We got it in some straw that I bought 2 years ago because I ran short. I had to move it outside and put it under a tarp and set off a bomb under the tarp to fumigate. Sorry, but I don't remember the name of the material but my coop got it for me. Google is your friend. My help still talks about it. Bad stuff!!!!


----------



## DSLinc1017 (Sep 27, 2009)

This tread makes me itch!! I sure hope this is just a southern thing like kud-zoo! (No offense to the south).


----------



## Vol (Jul 5, 2009)

DSLinc1017 said:


> This tread makes me itch!! I sure hope this is just a southern thing like kud-zoo! (No offense to the south).
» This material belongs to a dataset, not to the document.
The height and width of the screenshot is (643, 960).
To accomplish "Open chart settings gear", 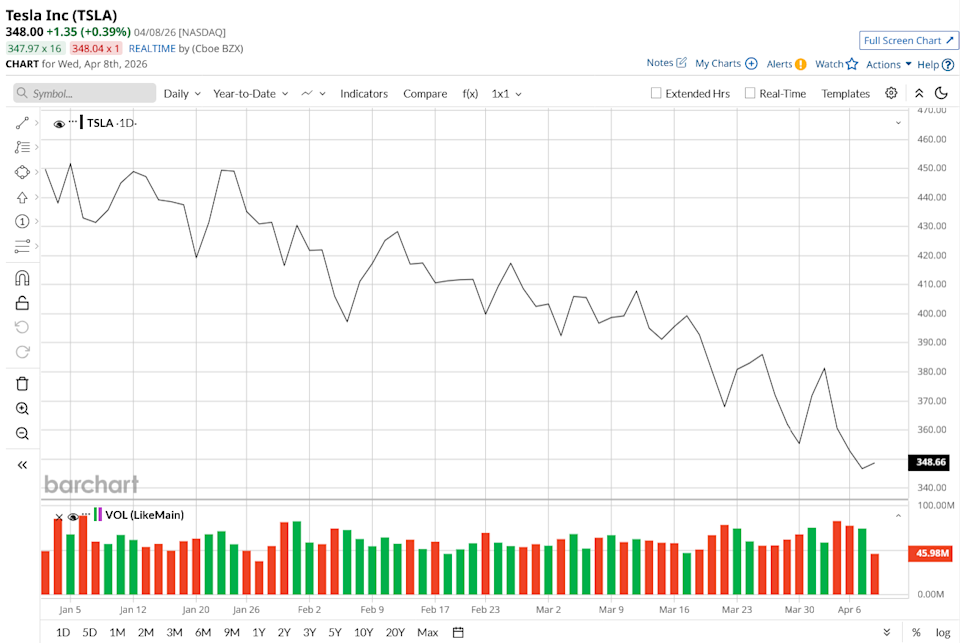I will pos(891,93).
Nope....they are imports....like dutch elms disease, black walnut fungus, dogwood anthracose, emerald ash borers, wooly adelgids, japanese beetles, gypsy moths, english sparrows, european starlings and obama....along with several other un-identified pests.

Regards, Mike

http://animals.pawnation.com/straw-itch-mites-10929.html


----------



## haybaler101 (Nov 30, 2008)

Never seen straw yet that doesn't have mites and somehow I forget every year wear shorts in a straw field.


----------



## DSLinc1017 (Sep 27, 2009)

Vol said:


> Nope....they are imports....like dutch elms disease, black walnut fungus, dogwood anthracose, emerald ash borers, wooly adelgids, japanese beetles, gypsy moths, english sparrows, european starlings and obama....along with several other un-identified pests.
> 
> Regards, Mike
> 
> http://animals.pawnation.com/straw-itch-mites-10929.html


Nice. Mike 

Perhaps the deep freeze will kill off some of these pests.


----------



## somedevildawg (Jun 20, 2011)

There are people that I know that have taken Ivermectine for them, I started to take a flea and tick shampoo before I finally convinced my Dr to give me a script for permethrin.....thnk it had something to do with me telling the girl at the front counter that was my intention and don't be surprised if I come back barking......that did it, got me some permethrin.....


----------



## NDVA HAYMAN (Nov 24, 2009)

I have never got them in straw that I bale but just from imported hay. Mike, Don't forget Stink Bugs and Michelle, Chaney, etc.


----------